Keto Slow Cooker Mexican Shredded Beef
Mexican Shredded Beef recipe and content provided by Sheridan Austin
Unlike many Mexican feasts that can leave you feeling tired, this Slow Cooker Mexican Shredded Beef uses clean and fresh ingredients that won’t make you feel foggy. Using short ribs or beef shank, the bones simmer all day in liquid and forms a gelatin-rich base to your meal.
This keto-friendly Mexican Shredded Beef can be a side to any Mexican feast you desire. However, we love serving ours on lettuce cups, on top of rocket or spinach, alongside roasted or raw vegetables, or under a dollop of Bulletproof guacamole.
Recommended: Dry-Rubbed Slow-Cooker Short Ribs
Slow Cooker Mexican Shredded Beef
Start to finish: 7.5 hours (30 minutes active)
- 3 1/2 pounds pastured beef short ribs or beef shank
- 2 teaspoons ground turmeric
- 1 teaspoon salt
- 1/2 teaspoon pepper
- 2 teaspoons ground cumin
- 2 teaspoons ground coriander
- 1/2 cup water
- 1 cup cilantro stems, coarsley chopped
- Optional: 4 cloves of garlic (crushed), 1 teaspoon chipotle powder and 2 teaspoons paprika
- In a small bowl, combine dry ingredients.
- Add short ribs to slow cooker and lightly coat each piece in the spice mix.
- Sprinkle cilantro stems and optional garlic over the ribs. Carefully add water without rinsing spices off the meat.
- Cook on low for 6-7 hours, or until it is falling apart. Check the meat at 6 hours and cook longer if it is not tender enough.
- If desired, drain cooking liquid into a small saucepan and reduce for 10-15 minutes over medium heat.
- Return liquid to the crock pot. Using two forks, pull the meat apart and shred the beef.
- Serve hot with Bulletproof guacamole, silverbeet leaves as a taco, roasted pumpkin, cucumbers, green beans and fresh cilantro.

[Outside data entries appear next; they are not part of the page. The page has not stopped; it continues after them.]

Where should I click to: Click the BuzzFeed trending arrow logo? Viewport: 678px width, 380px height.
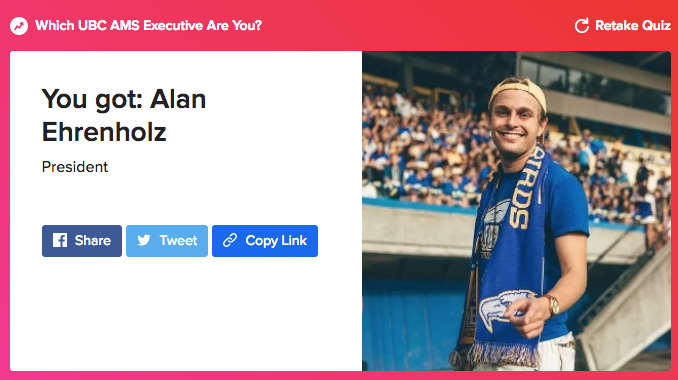19,26
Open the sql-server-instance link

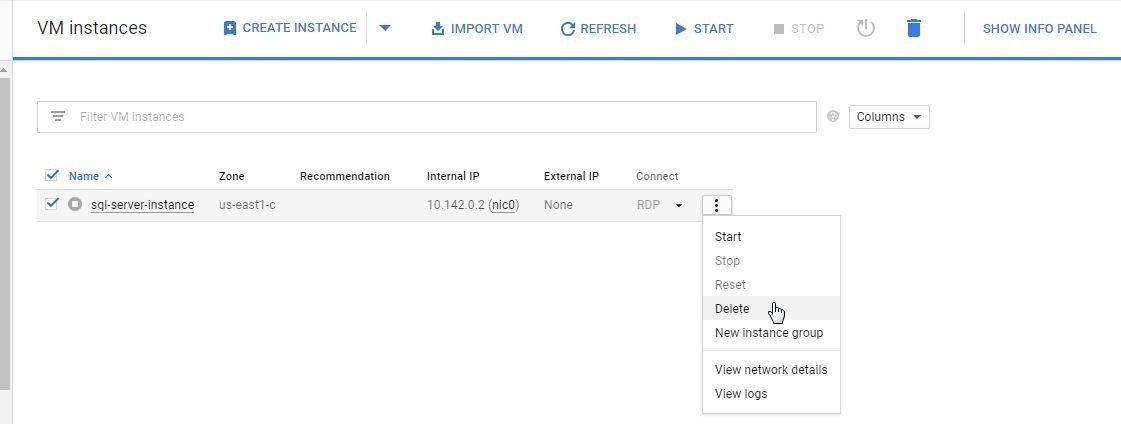tap(142, 205)
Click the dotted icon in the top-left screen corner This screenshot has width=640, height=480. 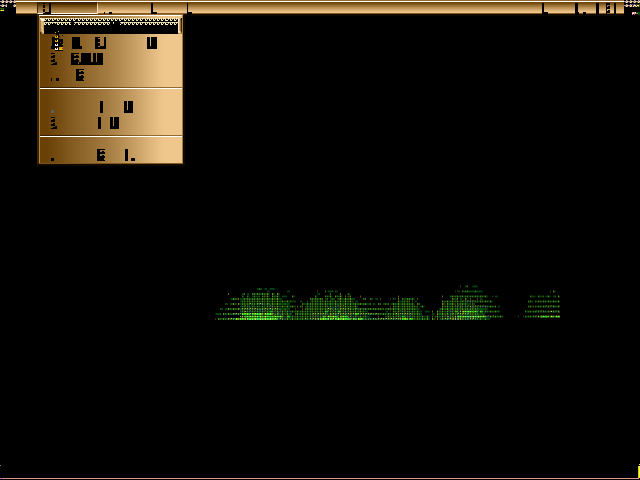7,5
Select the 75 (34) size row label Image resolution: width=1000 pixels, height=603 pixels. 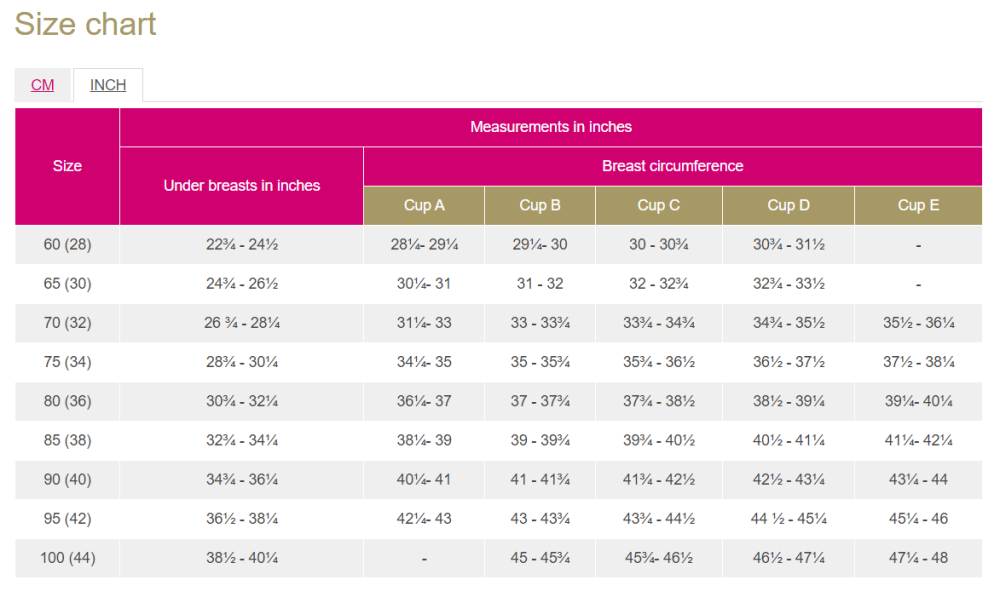(x=67, y=362)
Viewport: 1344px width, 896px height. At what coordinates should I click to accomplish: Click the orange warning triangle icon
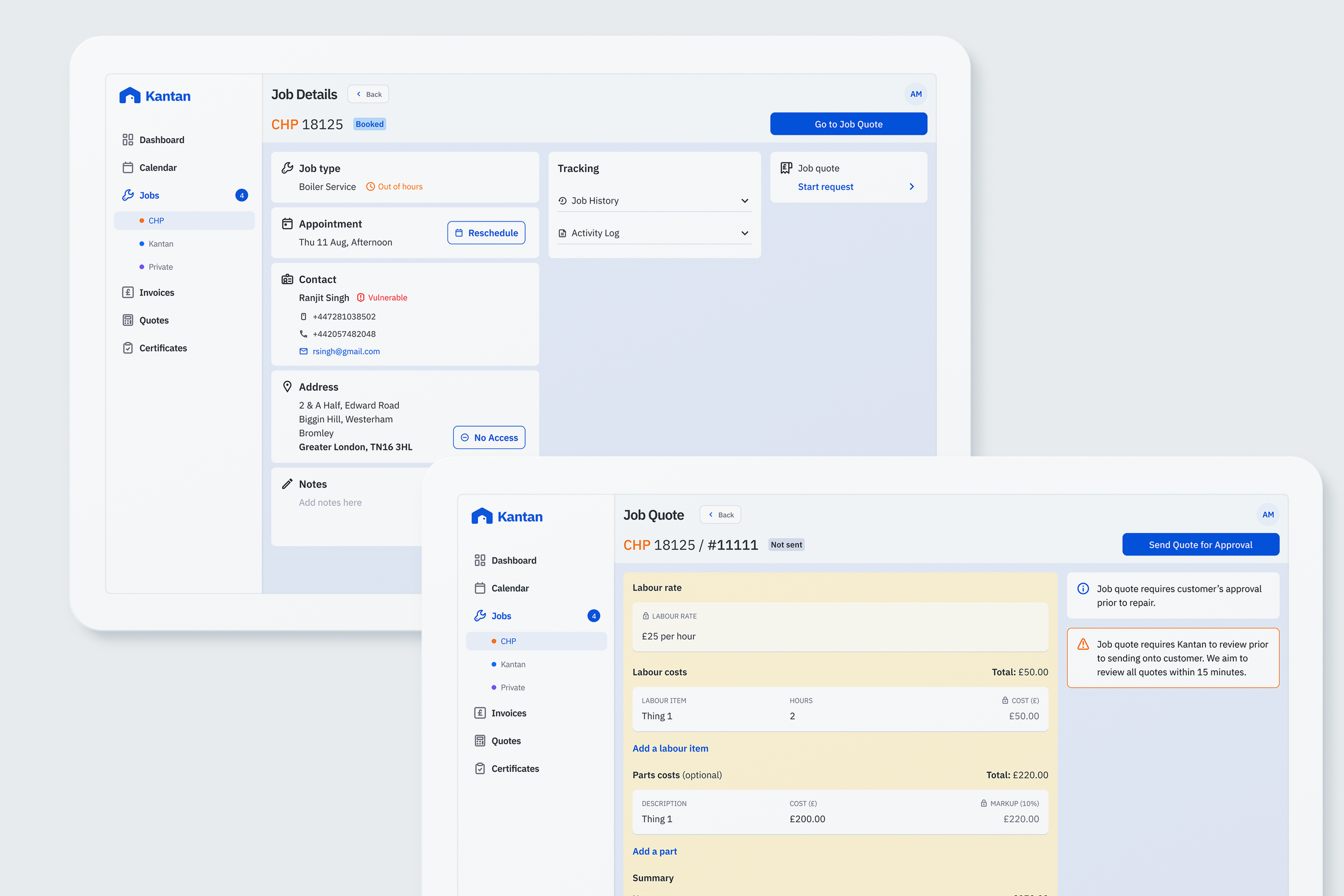(1082, 644)
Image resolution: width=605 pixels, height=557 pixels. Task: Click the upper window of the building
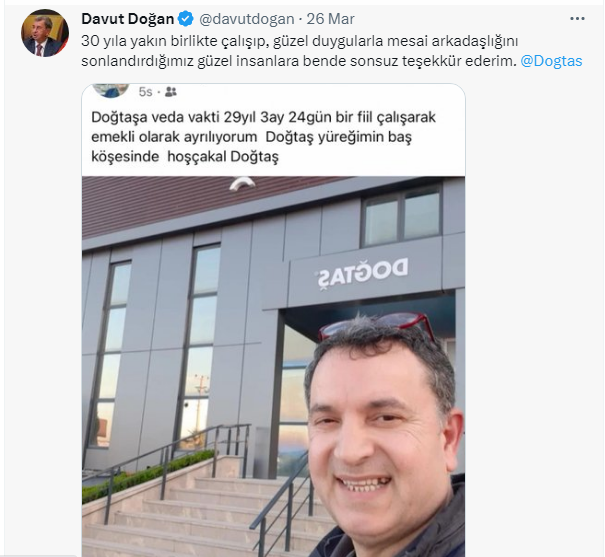(x=401, y=216)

Nutrition Information (Per Serving):
- Calories: 656
- Protein: 50.2g
- Carbohydrates: 1.4g
- Dietary Fiber: 0.4g
- Total Sugars: 0.1g
- Net carbs: 1g
- Total Fat: 48.5g
- Sodium: 413mg
- Cholesterol: 195mg
- Potassium: 473mg
- Calcium: 38mg
- Iron: 7mg
Notes on ingredients: Garlic is in the suspect category of the Bulletproof Diet, because it inhibits alpha brain waves and could affect your mood – and depending on where you get it, could be moldy. For that reason, it’s not recommended that you eat garlic often. Peppers are in the nightshade family and may cause inflammation in sensitive people.